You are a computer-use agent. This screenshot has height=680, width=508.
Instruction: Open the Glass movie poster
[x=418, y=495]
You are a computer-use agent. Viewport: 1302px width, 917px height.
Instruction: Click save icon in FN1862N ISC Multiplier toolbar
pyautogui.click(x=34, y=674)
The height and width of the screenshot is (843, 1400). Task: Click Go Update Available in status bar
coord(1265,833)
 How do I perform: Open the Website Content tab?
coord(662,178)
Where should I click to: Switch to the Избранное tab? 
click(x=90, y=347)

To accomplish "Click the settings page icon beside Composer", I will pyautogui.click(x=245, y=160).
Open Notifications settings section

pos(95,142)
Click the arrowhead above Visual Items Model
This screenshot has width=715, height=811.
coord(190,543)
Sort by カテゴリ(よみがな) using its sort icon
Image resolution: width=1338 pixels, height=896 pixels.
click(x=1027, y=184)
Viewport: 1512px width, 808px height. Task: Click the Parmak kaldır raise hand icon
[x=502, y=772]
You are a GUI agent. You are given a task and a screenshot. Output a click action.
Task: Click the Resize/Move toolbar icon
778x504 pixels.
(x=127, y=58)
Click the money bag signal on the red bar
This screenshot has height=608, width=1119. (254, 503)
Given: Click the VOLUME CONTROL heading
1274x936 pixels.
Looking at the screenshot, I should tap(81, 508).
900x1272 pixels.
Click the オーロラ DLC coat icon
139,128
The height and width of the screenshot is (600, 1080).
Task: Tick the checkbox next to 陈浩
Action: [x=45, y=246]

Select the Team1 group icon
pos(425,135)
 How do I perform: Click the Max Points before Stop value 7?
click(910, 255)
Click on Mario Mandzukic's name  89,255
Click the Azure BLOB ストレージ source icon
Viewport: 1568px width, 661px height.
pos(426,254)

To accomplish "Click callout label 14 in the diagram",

- _Try it_
Write out the lines of the records exactly, starting at the one holding "Select the Team1 group icon" and ending with the last line, and include no others.

- _Exercise response_
Select the Team1 group icon
pos(425,135)
 How do I perform: Click the Max Points before Stop value 7?
click(910, 255)
Click on Mario Mandzukic's name  89,255
Click the Azure BLOB ストレージ source icon
Viewport: 1568px width, 661px height.
pos(426,254)

To accomplish "Click callout label 14 in the diagram",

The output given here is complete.